* **Instructions to follow**:
Copy each of the records exactly; leave nothing out.
*** Opening of Source data ***
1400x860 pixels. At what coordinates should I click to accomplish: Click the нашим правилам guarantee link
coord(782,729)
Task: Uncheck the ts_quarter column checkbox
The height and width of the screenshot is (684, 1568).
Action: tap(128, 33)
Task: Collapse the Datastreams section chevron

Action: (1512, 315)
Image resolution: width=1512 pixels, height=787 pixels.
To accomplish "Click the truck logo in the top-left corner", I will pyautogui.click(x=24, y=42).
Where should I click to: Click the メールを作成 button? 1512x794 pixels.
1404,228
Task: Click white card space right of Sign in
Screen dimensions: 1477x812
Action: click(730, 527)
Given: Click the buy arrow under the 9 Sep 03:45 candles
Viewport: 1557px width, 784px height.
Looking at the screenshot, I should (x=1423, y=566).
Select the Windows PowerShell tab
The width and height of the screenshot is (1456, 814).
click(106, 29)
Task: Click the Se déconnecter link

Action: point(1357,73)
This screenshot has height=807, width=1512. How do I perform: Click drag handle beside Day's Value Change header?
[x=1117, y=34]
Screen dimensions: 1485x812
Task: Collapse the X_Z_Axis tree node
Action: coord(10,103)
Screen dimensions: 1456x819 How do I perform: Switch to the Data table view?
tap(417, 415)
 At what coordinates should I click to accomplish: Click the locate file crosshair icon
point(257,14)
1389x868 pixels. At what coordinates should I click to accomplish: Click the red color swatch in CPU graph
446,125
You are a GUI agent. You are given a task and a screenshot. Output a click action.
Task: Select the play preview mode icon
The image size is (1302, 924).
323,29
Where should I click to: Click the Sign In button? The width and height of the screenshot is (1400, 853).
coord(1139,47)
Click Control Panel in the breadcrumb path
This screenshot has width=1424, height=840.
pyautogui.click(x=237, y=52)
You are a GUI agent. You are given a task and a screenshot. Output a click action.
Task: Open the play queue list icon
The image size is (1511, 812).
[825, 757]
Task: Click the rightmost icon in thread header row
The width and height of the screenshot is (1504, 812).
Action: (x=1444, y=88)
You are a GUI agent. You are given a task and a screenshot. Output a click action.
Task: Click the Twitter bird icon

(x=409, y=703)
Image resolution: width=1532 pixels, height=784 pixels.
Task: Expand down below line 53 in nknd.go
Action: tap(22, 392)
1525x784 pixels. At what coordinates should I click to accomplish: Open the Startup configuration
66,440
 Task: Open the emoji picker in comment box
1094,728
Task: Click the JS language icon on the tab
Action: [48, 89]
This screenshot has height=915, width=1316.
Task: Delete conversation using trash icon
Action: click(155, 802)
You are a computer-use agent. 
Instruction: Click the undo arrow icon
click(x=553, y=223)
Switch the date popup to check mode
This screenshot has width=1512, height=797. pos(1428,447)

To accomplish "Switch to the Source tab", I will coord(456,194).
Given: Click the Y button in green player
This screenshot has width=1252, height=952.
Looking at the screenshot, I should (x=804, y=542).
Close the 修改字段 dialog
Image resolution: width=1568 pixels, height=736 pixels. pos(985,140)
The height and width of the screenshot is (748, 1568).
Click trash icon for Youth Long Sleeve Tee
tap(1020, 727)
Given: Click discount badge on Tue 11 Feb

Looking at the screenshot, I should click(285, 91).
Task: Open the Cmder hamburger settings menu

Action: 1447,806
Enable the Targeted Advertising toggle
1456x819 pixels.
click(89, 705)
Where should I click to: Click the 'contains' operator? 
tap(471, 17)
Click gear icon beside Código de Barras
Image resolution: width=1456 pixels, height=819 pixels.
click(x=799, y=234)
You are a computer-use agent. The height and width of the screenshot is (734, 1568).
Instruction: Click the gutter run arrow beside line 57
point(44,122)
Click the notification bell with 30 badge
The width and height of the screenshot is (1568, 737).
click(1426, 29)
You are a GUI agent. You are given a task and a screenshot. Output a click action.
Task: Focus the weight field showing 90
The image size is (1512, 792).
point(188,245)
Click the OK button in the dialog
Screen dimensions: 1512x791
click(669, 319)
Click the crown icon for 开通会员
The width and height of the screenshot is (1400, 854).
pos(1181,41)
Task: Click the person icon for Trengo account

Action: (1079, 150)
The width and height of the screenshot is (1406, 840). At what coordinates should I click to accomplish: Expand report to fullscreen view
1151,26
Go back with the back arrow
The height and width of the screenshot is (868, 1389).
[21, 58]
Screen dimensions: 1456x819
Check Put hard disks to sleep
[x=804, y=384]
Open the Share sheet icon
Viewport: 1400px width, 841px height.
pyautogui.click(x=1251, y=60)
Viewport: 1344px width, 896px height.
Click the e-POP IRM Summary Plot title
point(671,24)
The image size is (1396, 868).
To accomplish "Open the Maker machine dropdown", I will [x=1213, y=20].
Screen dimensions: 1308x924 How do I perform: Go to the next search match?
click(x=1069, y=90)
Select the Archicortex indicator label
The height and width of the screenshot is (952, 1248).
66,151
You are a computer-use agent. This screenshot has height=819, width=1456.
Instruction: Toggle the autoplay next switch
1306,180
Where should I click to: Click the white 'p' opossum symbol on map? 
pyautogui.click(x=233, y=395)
*** Close of Source data ***
* **Result of the exercise**:
1400x860 pixels. At what coordinates should I click to accomplish: Click the нашим правилам guarantee link
coord(782,729)
Task: Uncheck the ts_quarter column checkbox
The height and width of the screenshot is (684, 1568).
Action: tap(128, 33)
Task: Collapse the Datastreams section chevron

Action: (1512, 315)
Image resolution: width=1512 pixels, height=787 pixels.
To accomplish "Click the truck logo in the top-left corner", I will pyautogui.click(x=24, y=42).
Where should I click to: Click the メールを作成 button? 1512x794 pixels.
1404,228
Task: Click white card space right of Sign in
Screen dimensions: 1477x812
Action: click(730, 527)
Given: Click the buy arrow under the 9 Sep 03:45 candles
Viewport: 1557px width, 784px height.
Looking at the screenshot, I should (x=1423, y=566).
Select the Windows PowerShell tab
The width and height of the screenshot is (1456, 814).
click(106, 29)
Task: Click the Se déconnecter link

Action: point(1357,73)
This screenshot has height=807, width=1512. How do I perform: Click drag handle beside Day's Value Change header?
[x=1117, y=34]
Screen dimensions: 1485x812
Task: Collapse the X_Z_Axis tree node
Action: coord(10,103)
Screen dimensions: 1456x819 How do I perform: Switch to the Data table view?
tap(417, 415)
 At what coordinates should I click to accomplish: Click the locate file crosshair icon
point(257,14)
1389x868 pixels. At what coordinates should I click to accomplish: Click the red color swatch in CPU graph
446,125
You are a GUI agent. You are given a task and a screenshot. Output a click action.
Task: Select the play preview mode icon
The image size is (1302, 924).
323,29
Where should I click to: Click the Sign In button? The width and height of the screenshot is (1400, 853).
coord(1139,47)
Click Control Panel in the breadcrumb path
This screenshot has width=1424, height=840.
pyautogui.click(x=237, y=52)
You are a GUI agent. You are given a task and a screenshot. Output a click action.
Task: Open the play queue list icon
The image size is (1511, 812).
[825, 757]
Task: Click the rightmost icon in thread header row
The width and height of the screenshot is (1504, 812).
Action: (x=1444, y=88)
You are a GUI agent. You are given a task and a screenshot. Output a click action.
Task: Click the Twitter bird icon

(x=409, y=703)
Image resolution: width=1532 pixels, height=784 pixels.
Task: Expand down below line 53 in nknd.go
Action: tap(22, 392)
1525x784 pixels. At what coordinates should I click to accomplish: Open the Startup configuration
66,440
 Task: Open the emoji picker in comment box
1094,728
Task: Click the JS language icon on the tab
Action: [48, 89]
This screenshot has height=915, width=1316.
Task: Delete conversation using trash icon
Action: click(155, 802)
You are a computer-use agent. 
Instruction: Click the undo arrow icon
click(x=553, y=223)
Switch the date popup to check mode
This screenshot has width=1512, height=797. pos(1428,447)

To accomplish "Switch to the Source tab", I will coord(456,194).
Given: Click the Y button in green player
This screenshot has width=1252, height=952.
Looking at the screenshot, I should (x=804, y=542).
Close the 修改字段 dialog
Image resolution: width=1568 pixels, height=736 pixels. pos(985,140)
The height and width of the screenshot is (748, 1568).
Click trash icon for Youth Long Sleeve Tee
tap(1020, 727)
Given: Click discount badge on Tue 11 Feb

Looking at the screenshot, I should click(285, 91).
Task: Open the Cmder hamburger settings menu

Action: 1447,806
Enable the Targeted Advertising toggle
1456x819 pixels.
click(89, 705)
Where should I click to: Click the 'contains' operator? 
tap(471, 17)
Click gear icon beside Código de Barras
Image resolution: width=1456 pixels, height=819 pixels.
click(x=799, y=234)
You are a computer-use agent. The height and width of the screenshot is (734, 1568).
Instruction: Click the gutter run arrow beside line 57
point(44,122)
Click the notification bell with 30 badge
The width and height of the screenshot is (1568, 737).
click(1426, 29)
You are a GUI agent. You are given a task and a screenshot. Output a click action.
Task: Focus the weight field showing 90
The image size is (1512, 792).
point(188,245)
Click the OK button in the dialog
Screen dimensions: 1512x791
click(669, 319)
Click the crown icon for 开通会员
The width and height of the screenshot is (1400, 854).
pos(1181,41)
Task: Click the person icon for Trengo account

Action: (1079, 150)
The width and height of the screenshot is (1406, 840). At what coordinates should I click to accomplish: Expand report to fullscreen view
1151,26
Go back with the back arrow
The height and width of the screenshot is (868, 1389).
[21, 58]
Screen dimensions: 1456x819
Check Put hard disks to sleep
[x=804, y=384]
Open the Share sheet icon
Viewport: 1400px width, 841px height.
pyautogui.click(x=1251, y=60)
Viewport: 1344px width, 896px height.
Click the e-POP IRM Summary Plot title
point(671,24)
The image size is (1396, 868).
To accomplish "Open the Maker machine dropdown", I will [x=1213, y=20].
Screen dimensions: 1308x924 How do I perform: Go to the next search match?
click(x=1069, y=90)
Select the Archicortex indicator label
The height and width of the screenshot is (952, 1248).
66,151
You are a computer-use agent. This screenshot has height=819, width=1456.
Instruction: Toggle the autoplay next switch
1306,180
Where should I click to: Click the white 'p' opossum symbol on map? 
pyautogui.click(x=233, y=395)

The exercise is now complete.